Submarine Food & Cooking - The Galley Beneath the Waves
On a submarine, food is far more than sustenance - it is the single greatest morale factor for crews confined in a steel tube for months at a time. Submarine galleys produce some of the best food in any military service, a tradition born of necessity and sustained by pride.
Why Submarine Food Matters
In an environment where there is no sunlight, no fresh air, no view of the outside world, and no possibility of going ashore, food becomes the central comfort and social event of daily life. The submarine's mess (dining area) is the social hub of the boat - one of the few places crew members from different departments gather, talk, and decompress. The quality of the food directly and measurably affects crew morale, performance, and even retention rates.
This is why every submarine navy in the world takes food seriously.

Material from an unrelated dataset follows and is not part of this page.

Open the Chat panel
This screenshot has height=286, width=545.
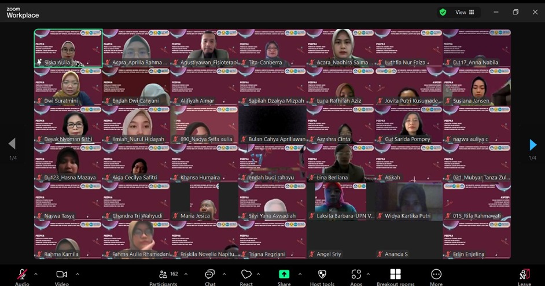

The US Navy allocates the highest daily food budget per person for submarine crews compared to any other military assignment. Submarine culinary specialists (cooks) are carefully selected and extensively trained, often attending civilian culinary schools in addition to military training. A submarine with a talented cook is a happier, more effective boat - and the reputation of a submarine's galley is known throughout the fleet.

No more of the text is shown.